Reproduce verbatim the passage from the text on person image synthesis, from "A second processing" to "image is formed.".

> _Text_
──────────────────────────────

By executing the person image synthesis processing described above, it is possible for the local information processor 31 to output an image in which the entire body of the user has a posture that faces the front side and the face of the user is captured as facing the front side with high accuracy with a small calculation amount. This allows the communication terminal 13 to provide a better user experience in which the users have face-to-face communication as having eye contact with each other.

Second Processing Example of Person Image Synthesis Processing

A second processing example of the person image synthesis processing will be described with reference to FIGS. 6 and 7.
For example, as described above with reference to FIG. 4, in a case where the perspective correction is performed as assuming that the body of the user is a plane, for example, if the upper limb or the lower limb is off the body (assumed plane including body), for example, when the user moves hands and feet forward or when the user sits or bends down, an unnatural front body image is formed.

──────────────────────────────

> _Data extract_
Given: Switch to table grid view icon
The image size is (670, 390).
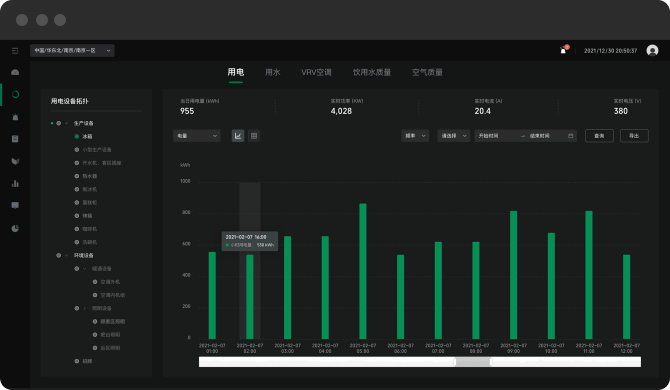Looking at the screenshot, I should pyautogui.click(x=254, y=136).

──────────────────────────────

> _Task response_
A second processing example of the person image synthesis processing will be described with reference to FIGS. 6 and 7.
For example, as described above with reference to FIG. 4, in a case where the perspective correction is performed as assuming that the body of the user is a plane, for example, if the upper limb or the lower limb is off the body (assumed plane including body), for example, when the user moves hands and feet forward or when the user sits or bends down, an unnatural front body image is formed.